Один из сводных братьев Магдалены – Генрих Шнее, пошел по стопам матери, стал врачом и работает в том же институте, где и она раньше работала…
Это же надо! Самой Ангеле Шнее девяносто пять лет, и она живет в одном из самых дорогих домов престарелых в пригороде Дюссельдорфа. Интересно, Магдалена навещает свою приемную мать? Еще любопытный факт – во время войны Ангела Шнее, вернее, тогда еще – Вайс, работала в одном из пансионатов системы «Лебенсборн», расположенном в Дании.
– Вы что, русская? – надменно поинтересовалась старуха с аккуратными кудельками седых волос и ярко подведенными губами.
– Да. Но к делу это не относится, – как можно мягче ответила Алина Ангеле Шнее. С детства ее учили уважительно относиться к пожилым людям, хотя нередко встречаются старички бесцеремонно напрашивающиеся на ответное хамство.
– А какое у нас с вами может быть дело? Терпеть не могу русских и не собираюсь с вами лицемерить. Если вы выиграли у нас войну, это еще не дает вам право приезжать к нам и устраивать допросы!
– Во-первых, я живу в Германии, а во-вторых, со времен войны прошло шестьдесят лет, и все взаимные обиды пора забыть.
– С какой стати я должна что-то забывать? Потому что тебе этого хочется? Все вы русские – шлюхи. Я ненавижу русских баб!

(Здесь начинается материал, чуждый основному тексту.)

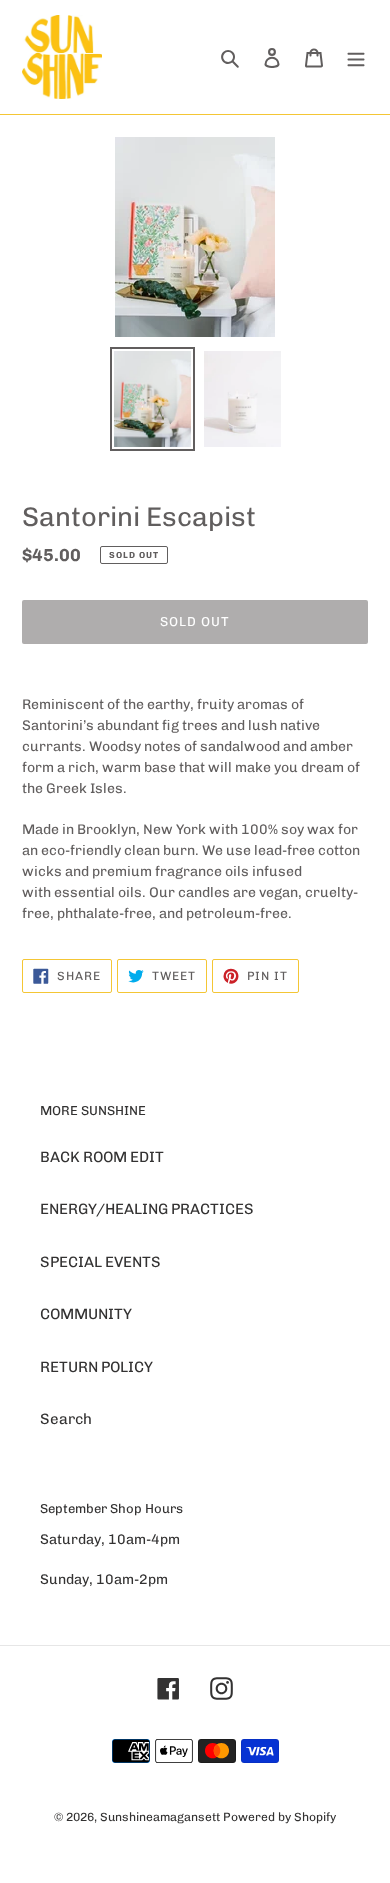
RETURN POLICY (96, 1367)
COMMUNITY (86, 1314)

– А мужчин русских тоже не любите? – спокойным тоном спросила Алина. – Например, имя Дмитрий Коновалов, – вам как, по вкусу или не очень?
– Что вы имеете в виду? – сквозь трясущиеся губы просвистела фрау Шнее.
– Как вы нашли сына профессора? Судя по тому, что поспешили от него избавиться, в качестве родственника вашей приемной дочурки Магды он бы вас не очень устроил?
– Да! – затрусила своими кудельками Ангела Шнее, злобно прищуривая ледяные глаза. – Да! Не устроил! Я ненавижу всех русских! Ненавижу! Его мать – шлюха! Она хотела прибрать к рукам Дитмара, она родила от него ребенка! А он сбежал от нее! Ха-ха-ха! Он сбежал! А теперь явился этот выродок, чтобы заявить свои права! Да не имеет он никаких прав! Он никто! Его уже нет – и все!
– Эту криминальную присказку «нет человека – нет проблемы!» я знаю. Но вы-то… знаете, что Дмитрий Коновалов – сын профессора Бауэра? Откуда вам это известно?
– Ф-ф! – презрительно потянула воздух старая докторша. – Еще бы мне это не было известно. Он же – вылитый Дитмар. Я-то его помню и двадцатилетним, и двадцатипятилетним, когда он вернулся из плена, и шестидесятилетним. Я никогда не упускала его из вида. А он – он отпихнул меня! Отпихнул, когда я пришла утешить его! Этого оскорбления я никогда не забывала! И не прощу до самой смерти!